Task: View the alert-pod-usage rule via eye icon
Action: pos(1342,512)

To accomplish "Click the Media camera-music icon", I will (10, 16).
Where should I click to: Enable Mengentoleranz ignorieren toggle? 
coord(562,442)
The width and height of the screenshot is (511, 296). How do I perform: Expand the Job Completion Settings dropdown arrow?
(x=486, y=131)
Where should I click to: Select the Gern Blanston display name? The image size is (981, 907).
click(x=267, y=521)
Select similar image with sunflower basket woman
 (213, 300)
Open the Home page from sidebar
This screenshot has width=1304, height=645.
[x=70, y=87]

━━━━━━━━

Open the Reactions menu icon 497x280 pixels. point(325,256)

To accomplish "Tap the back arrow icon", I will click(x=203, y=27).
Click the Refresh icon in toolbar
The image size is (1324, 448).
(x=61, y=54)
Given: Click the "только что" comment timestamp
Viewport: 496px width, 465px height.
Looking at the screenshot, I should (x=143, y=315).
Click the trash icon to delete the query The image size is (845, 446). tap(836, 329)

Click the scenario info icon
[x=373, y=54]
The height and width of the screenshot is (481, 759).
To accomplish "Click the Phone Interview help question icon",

━━━━━━━━

**What is asked**. Echo the stretch of items from the line containing "Given: Click the" through the line containing "the Phone Interview", both lines included.

**Written reply**.
Given: Click the "только что" comment timestamp
Viewport: 496px width, 465px height.
Looking at the screenshot, I should (x=143, y=315).
Click the trash icon to delete the query The image size is (845, 446). tap(836, 329)

Click the scenario info icon
[x=373, y=54]
The height and width of the screenshot is (481, 759).
To accomplish "Click the Phone Interview help question icon",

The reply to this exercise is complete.